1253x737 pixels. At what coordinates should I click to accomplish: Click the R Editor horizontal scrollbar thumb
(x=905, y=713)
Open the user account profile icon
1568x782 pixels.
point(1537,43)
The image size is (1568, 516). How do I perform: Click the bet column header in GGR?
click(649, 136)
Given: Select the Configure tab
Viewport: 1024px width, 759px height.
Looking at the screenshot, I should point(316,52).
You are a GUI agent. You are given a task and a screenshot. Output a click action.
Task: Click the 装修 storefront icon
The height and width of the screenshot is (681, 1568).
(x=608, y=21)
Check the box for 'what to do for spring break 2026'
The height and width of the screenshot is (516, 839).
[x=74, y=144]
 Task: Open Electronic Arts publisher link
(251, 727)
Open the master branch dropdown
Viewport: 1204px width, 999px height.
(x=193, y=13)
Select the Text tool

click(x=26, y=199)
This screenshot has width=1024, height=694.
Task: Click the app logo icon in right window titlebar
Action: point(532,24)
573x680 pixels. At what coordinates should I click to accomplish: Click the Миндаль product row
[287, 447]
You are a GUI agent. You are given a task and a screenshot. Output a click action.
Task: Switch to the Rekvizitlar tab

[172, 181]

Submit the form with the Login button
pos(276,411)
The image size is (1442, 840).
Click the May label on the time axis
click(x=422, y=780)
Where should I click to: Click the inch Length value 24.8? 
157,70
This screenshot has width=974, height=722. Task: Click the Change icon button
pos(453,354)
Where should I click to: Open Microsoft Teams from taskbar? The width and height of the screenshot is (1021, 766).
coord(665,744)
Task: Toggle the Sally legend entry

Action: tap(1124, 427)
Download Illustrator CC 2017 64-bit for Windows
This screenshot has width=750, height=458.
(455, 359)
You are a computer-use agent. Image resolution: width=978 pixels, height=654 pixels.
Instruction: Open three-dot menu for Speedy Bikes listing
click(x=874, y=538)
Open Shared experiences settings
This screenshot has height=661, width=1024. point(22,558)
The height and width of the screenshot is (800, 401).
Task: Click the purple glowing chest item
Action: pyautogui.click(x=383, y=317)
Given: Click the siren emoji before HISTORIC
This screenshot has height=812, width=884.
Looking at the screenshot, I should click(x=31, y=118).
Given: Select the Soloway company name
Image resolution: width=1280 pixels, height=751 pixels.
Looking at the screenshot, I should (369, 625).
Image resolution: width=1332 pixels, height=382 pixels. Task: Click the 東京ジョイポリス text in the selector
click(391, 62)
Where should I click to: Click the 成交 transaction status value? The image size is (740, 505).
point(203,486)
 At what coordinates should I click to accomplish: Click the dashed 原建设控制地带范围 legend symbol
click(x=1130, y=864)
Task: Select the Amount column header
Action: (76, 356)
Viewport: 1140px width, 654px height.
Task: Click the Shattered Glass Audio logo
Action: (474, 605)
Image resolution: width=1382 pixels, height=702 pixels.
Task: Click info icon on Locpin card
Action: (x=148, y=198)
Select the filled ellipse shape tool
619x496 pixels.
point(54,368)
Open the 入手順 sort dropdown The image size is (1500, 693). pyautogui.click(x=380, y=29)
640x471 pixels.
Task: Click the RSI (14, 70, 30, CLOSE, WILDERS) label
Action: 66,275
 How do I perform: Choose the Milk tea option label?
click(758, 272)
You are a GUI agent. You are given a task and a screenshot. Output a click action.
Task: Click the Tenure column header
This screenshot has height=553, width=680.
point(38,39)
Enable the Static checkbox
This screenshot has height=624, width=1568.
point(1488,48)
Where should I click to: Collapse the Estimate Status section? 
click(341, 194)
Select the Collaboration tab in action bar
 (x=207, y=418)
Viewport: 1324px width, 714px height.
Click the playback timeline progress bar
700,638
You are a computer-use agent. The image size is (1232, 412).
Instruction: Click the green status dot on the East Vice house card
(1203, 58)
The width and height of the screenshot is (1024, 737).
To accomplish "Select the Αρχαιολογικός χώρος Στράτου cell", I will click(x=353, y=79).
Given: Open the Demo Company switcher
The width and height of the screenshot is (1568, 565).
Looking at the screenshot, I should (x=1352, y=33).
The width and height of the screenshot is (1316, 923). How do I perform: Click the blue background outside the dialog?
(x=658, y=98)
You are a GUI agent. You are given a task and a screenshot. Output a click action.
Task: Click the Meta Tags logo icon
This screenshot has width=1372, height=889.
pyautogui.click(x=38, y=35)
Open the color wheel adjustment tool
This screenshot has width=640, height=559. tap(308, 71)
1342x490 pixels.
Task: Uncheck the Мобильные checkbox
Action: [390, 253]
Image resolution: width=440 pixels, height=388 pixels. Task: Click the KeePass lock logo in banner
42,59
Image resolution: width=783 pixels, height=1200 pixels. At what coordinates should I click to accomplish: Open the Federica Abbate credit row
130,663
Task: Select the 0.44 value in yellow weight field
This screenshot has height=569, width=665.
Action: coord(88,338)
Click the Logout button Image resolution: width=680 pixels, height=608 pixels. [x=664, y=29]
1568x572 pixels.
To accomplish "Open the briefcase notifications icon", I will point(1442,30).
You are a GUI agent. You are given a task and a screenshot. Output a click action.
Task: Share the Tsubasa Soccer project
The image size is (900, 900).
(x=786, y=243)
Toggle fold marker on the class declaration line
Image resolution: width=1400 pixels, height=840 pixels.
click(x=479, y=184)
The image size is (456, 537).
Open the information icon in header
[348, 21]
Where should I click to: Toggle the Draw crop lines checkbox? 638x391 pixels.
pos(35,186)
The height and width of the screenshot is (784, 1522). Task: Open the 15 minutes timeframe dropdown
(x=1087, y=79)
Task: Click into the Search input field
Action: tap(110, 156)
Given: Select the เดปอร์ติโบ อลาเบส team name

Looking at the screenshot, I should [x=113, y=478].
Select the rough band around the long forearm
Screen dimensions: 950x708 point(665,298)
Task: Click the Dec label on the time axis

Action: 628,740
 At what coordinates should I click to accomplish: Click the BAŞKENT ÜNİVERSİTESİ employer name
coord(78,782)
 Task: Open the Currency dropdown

= = = =

■ Directions for this task
Show, from the listing above, every line holding the word "computer".

■ Exercise solution
You are a computer-use agent. Image resolution: width=978 pixels, height=654 pixels.
You are a computer-use agent. The image size is (1232, 412).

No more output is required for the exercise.